To make it easier to troubleshoot, please post the exact lines where you name the major crawlers and be sure to include some or all of the sample directories you want each one to ignore. (The directories should all be right under the lines where the SEs are named.) Thanks!

gregorym

1:08 am on Feb 9, 2006 (gmt 0)

10+ Year Member




I can not believe that, Google keeps on indexing pages that I forbid :(

Here is the robots.txt

User-agent: *
Disallow: /cache/
Disallow: /editor/
Disallow: /media/
Disallow: /component/
Disallow: /components/com_any/go.php
Disallow: /forums_admin/
Disallow: /index2.php

All go.php and index2.php are indexed with their parameters why? :(

Is there an .htaccess solution? I just don't want Google to crawl these links but it keeps on doing it!

Damn!

jdMorgan

1:12 am on Feb 9, 2006 (gmt 0)

WebmasterWorld Senior Member 10+ Year Member



Let me ask what may seem to be an odd question...

How are these pages listed in Google's search results?

Are they listed as pages with full titles and descriptions or a snippet, or are they listed as URL-only, perhaps with link-text as the title?

Jim

Dijkgraaf

8:44 am on Feb 9, 2006 (gmt 0)

WebmasterWorld Senior Member 10+ Year Member



Is your robots.txt file in the root folder of your website?
e.g. if you were to go to http://www.example.com/robots.txt where example.com is your domain, do you see the contents of your robots.txt

Note: I can NOT be a URL like
http://www.example.com/~myid/robots.txt

followgreg

11:47 pm on Feb 9, 2006 (gmt 0)

10+ Year Member




My robots.txt is in the root /robots.txt and on Google these are listed as URL's only.

But that means that Google READS what I don't want it to read, I have no clue how to keep these pages private.

Are they any mod_rewrite solution as stated above?

Dijkgraaf

11:55 pm on Feb 9, 2006 (gmt 0)

WebmasterWorld Senior Member 10+ Year Member



If they are URL's only, then google has NOT read those pages. What is has read is pages that have links to those pages, and hence has recorded those URL's

Those URL's will only come up in a site: or similar search and not in a standard search.

jdMorgan

12:03 am on Feb 10, 2006 (gmt 0)

WebmasterWorld Senior Member 10+ Year Member



My robots.txt is in the root /robots.txt and on Google these [b]are listed as URL's only.[/ur]

But that means that Google READS what I don't want it to read [...]


No, it doesn't. Google will list a page as URL-only if it finds a link anywhere pointing to that page.

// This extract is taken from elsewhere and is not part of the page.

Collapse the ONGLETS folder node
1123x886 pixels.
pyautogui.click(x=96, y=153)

The link could be on one of your allowed pages, or even on another site. That's why I asked the question.

Check your log files to see if Google is actually fetching these disallowed files. If not, then it's simply collecting links -and maybe link text- to create those URL-only listings.

Solution: Allow those pages in robots.txt, then add HTML robots NOINDEX tags to the pages.

Jim

marketingmagic

8:28 pm on Feb 10, 2006 (gmt 0)

10+ Year Member



I've seen similar problems in both Yahoo and MSN. They list pages, directories, and even development subdomains - which are not linked from anywhere public.

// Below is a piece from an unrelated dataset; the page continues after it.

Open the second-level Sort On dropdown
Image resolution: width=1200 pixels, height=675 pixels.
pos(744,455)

Bottom line? I gues none of the engines really listen to robots.txt, or meta No index tags despite telling us they do.

Dijkgraaf

9:20 pm on Feb 10, 2006 (gmt 0)

WebmasterWorld Senior Member 10+ Year Member



marketingmagic
No. they do pay attention to robots.txt and meta tags (or at least the well behaved ones).

However there is a fuzy boundry.

robots.txt tells a spiders/cralwers not to GET a certain URL, however the standard says nothing about then not including this in their indexes.

The meta tags can tell spiders/crawlers not to index, follow links, or have a cached copy of a page. However to read these meta tags the spider/crawler has to be allowed to GET the page in the first place.

If you have the meta tags in the page but also disallow it in robots.txt then the spider/crawler will never even read the meta tags as you've told them not to requests the page. Hence the situation can arise that you have a noindex tag in your page, but the URL will appear in their index.

Another situation that is common is that a page gets indexed, and then afterwards it is disallowed in robots.txt
This means that the search engines index contains a page that is now disallowed. There is no standard to say that they should then remove this page from their index.